5. Een beroepschrift
De werkzaamheden verbonden aan de behandeling van en leidend tot een beslissing van
de Centrale Raad van Beroep op een beroepschrift, bestaande uit het samenstellen en
verzenden van de inventaris en de processtukken, het opstellen van de contra-memorie
en de pleitnotitie en het vertegenwoordigen van de Pensioen- en Uitkeringsraad dan
wel de Sociale verzekeringsbank bij de Centrale Raad van Beroep.

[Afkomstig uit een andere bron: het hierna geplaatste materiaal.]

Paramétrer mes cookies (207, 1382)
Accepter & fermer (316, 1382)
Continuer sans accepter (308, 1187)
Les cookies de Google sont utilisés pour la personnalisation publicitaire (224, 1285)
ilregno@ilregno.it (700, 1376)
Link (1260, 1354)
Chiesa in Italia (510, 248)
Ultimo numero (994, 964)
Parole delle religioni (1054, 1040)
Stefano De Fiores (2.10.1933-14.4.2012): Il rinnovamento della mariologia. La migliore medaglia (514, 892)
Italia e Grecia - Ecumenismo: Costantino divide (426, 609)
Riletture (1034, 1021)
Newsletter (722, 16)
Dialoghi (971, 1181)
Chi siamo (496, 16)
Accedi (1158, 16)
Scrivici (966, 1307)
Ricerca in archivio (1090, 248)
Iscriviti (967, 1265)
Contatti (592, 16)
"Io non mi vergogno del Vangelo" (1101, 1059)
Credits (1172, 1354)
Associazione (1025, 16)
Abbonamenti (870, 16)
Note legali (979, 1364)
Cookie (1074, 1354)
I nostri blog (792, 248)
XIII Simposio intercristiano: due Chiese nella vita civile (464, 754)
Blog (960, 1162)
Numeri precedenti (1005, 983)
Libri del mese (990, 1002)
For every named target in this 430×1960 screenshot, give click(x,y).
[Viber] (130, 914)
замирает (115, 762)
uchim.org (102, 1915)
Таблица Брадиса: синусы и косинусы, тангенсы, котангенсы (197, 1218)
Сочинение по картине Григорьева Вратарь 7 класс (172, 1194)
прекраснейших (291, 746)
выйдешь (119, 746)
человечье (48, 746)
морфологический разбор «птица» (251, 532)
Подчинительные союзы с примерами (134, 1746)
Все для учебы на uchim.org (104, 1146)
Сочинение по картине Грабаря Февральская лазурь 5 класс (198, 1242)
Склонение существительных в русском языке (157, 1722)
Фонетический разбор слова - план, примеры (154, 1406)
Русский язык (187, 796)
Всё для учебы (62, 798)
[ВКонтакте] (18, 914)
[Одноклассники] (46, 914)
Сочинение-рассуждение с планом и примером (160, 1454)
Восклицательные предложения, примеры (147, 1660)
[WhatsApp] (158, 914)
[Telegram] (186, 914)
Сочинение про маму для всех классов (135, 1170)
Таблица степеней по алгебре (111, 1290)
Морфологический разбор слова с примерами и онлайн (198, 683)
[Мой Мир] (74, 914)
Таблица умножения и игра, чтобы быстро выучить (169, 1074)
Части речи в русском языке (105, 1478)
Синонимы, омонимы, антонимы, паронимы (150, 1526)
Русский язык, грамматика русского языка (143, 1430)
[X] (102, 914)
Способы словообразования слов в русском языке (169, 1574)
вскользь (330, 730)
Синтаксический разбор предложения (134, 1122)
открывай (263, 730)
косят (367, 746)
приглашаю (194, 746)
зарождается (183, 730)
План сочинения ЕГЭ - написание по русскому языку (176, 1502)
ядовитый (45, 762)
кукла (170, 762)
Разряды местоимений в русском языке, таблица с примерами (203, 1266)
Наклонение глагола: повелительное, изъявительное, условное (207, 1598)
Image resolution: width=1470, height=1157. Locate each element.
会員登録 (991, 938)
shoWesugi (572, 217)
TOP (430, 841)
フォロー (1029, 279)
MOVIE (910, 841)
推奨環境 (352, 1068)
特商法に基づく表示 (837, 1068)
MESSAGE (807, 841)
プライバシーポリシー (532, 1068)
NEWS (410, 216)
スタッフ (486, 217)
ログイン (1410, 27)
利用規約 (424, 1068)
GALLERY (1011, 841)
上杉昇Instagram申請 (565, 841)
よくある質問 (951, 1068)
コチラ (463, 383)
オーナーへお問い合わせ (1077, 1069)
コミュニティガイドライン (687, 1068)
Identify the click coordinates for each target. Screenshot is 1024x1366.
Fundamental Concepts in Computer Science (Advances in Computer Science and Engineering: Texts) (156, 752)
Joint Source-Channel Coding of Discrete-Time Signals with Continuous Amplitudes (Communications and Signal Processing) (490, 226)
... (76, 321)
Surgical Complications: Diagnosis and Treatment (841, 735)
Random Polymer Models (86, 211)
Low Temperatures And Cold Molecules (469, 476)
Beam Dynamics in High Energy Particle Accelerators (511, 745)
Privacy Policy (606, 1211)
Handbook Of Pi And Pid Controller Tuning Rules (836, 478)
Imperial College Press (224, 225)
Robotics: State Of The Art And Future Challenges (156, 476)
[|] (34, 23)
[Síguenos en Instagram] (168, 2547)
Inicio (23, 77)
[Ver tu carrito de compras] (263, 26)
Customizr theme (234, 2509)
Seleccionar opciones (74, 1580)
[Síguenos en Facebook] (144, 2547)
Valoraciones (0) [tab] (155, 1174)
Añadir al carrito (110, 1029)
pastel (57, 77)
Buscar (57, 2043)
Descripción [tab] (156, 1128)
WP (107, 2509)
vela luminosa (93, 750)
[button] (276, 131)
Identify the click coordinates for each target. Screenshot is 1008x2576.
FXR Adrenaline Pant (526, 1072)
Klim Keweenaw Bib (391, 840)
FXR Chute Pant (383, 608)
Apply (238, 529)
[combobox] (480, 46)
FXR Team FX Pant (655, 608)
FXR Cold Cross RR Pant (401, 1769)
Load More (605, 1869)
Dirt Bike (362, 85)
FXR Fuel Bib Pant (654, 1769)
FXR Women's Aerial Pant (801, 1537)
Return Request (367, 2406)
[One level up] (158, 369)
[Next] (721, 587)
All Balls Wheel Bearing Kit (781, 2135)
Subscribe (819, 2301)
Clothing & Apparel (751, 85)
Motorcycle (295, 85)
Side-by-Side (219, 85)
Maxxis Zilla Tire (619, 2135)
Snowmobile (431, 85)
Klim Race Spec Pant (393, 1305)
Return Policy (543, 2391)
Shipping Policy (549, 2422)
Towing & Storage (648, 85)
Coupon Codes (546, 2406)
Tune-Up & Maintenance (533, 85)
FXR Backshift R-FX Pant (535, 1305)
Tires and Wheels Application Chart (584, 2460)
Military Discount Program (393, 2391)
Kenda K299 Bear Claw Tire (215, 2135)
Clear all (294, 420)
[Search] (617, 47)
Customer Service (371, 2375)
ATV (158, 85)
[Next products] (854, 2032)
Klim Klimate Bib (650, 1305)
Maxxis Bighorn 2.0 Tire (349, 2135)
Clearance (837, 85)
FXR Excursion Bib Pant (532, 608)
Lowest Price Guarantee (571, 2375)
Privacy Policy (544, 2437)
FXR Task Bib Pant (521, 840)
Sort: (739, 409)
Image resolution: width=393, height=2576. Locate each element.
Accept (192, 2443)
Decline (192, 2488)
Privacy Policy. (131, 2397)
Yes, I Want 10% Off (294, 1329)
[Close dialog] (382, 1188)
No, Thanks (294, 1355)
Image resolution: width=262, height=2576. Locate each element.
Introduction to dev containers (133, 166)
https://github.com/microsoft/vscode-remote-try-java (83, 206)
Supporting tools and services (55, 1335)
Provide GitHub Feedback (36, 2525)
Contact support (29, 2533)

6. Een gegrond verklaard beroepschrift
De werkzaamheden volgend op een door de Centrale Raad van Beroep gegrond verklaard
beroepschrift, noodzakelijk voor en leidend tot een herbeoordeling van een beslissing
op een bezwaarschrift.
7. Het beheer
De verwerking van gegevens die aanleiding zijn tot wijziging in het recht op en de
hoogte van een pensioen, uitkering, toeslag, vergoeding of tegemoetkoming overeenkomstig
de geldende wet- en regelgeving, waarbij als eenheid geldt de pensioen- of uitkeringsgerechtigde.
Voor de telling van het aantal eenheden wordt het aantal pensioen- en uitkeringsgerechtigden
genomen bij aanvang van een begrotingsjaar.